● **WHAT YOU NEED TO DO**
Output the listing from the line with "Click the play forward button" to the line with "coord(1427,191)", both included, as a two-column CSV with the headers request and answer and one row per request. Put each request and its answer in a single quoted field, with any line breaks changed to spaces.
─── INPUT MATERIAL
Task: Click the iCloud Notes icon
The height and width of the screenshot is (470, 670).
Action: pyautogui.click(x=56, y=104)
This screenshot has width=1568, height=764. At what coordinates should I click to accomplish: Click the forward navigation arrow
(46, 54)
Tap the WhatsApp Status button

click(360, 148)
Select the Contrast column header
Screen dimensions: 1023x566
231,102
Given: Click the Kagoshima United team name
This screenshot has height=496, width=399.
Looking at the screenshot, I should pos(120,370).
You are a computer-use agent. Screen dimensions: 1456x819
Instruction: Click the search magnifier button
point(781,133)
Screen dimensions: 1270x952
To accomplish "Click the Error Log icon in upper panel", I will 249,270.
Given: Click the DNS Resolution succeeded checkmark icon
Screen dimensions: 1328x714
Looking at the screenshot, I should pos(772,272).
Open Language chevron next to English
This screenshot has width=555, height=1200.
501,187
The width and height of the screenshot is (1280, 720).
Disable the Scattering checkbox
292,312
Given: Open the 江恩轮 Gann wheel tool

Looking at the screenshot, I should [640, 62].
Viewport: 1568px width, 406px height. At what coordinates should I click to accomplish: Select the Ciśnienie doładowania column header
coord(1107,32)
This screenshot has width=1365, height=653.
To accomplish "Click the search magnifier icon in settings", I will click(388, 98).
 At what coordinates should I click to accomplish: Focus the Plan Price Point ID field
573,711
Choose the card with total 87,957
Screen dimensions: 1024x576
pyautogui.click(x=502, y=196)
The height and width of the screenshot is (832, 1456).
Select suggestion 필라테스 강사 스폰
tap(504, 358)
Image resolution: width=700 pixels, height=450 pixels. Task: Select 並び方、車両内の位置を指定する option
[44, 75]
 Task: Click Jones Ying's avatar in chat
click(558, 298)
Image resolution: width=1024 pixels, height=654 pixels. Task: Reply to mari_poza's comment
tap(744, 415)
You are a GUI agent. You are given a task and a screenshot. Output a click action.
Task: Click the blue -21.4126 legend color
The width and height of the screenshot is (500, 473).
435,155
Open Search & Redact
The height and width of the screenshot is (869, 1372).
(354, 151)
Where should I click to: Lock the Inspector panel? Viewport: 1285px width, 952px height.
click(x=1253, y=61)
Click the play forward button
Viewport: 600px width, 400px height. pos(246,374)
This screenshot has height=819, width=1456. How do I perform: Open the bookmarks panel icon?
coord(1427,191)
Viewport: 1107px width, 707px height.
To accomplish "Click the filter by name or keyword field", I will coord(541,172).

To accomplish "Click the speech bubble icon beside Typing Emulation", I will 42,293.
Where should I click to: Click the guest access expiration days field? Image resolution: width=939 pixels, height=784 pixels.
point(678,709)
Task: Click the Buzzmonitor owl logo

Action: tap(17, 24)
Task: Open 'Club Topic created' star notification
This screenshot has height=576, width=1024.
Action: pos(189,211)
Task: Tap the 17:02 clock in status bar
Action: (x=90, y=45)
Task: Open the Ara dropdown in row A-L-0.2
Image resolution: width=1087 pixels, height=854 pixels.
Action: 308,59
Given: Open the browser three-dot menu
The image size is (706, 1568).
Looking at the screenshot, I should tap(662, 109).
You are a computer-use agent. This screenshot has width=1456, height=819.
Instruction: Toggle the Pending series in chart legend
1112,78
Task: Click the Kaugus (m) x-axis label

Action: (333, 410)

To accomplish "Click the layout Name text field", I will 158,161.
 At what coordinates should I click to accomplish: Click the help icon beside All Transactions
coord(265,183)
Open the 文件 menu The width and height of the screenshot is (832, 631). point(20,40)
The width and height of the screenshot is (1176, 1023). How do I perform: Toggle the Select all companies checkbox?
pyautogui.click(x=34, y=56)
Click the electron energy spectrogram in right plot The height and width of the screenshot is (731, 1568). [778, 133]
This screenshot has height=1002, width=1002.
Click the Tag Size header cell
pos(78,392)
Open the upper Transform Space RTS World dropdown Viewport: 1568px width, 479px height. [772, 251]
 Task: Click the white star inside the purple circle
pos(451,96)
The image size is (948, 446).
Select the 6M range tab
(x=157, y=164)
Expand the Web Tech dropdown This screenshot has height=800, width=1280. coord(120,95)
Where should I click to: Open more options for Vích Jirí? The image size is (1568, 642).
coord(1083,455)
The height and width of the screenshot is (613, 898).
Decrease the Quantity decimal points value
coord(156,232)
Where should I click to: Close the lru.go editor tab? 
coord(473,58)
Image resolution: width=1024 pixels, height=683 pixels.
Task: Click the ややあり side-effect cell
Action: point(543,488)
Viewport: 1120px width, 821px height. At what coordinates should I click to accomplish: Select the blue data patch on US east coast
──────
● **SOLUTION**
request,answer
"Click the play forward button","Viewport: 600px width, 400px height. pos(246,374)"
"This screenshot has height=819, width=1456. How do I perform: Open the bookmarks panel icon?","coord(1427,191)"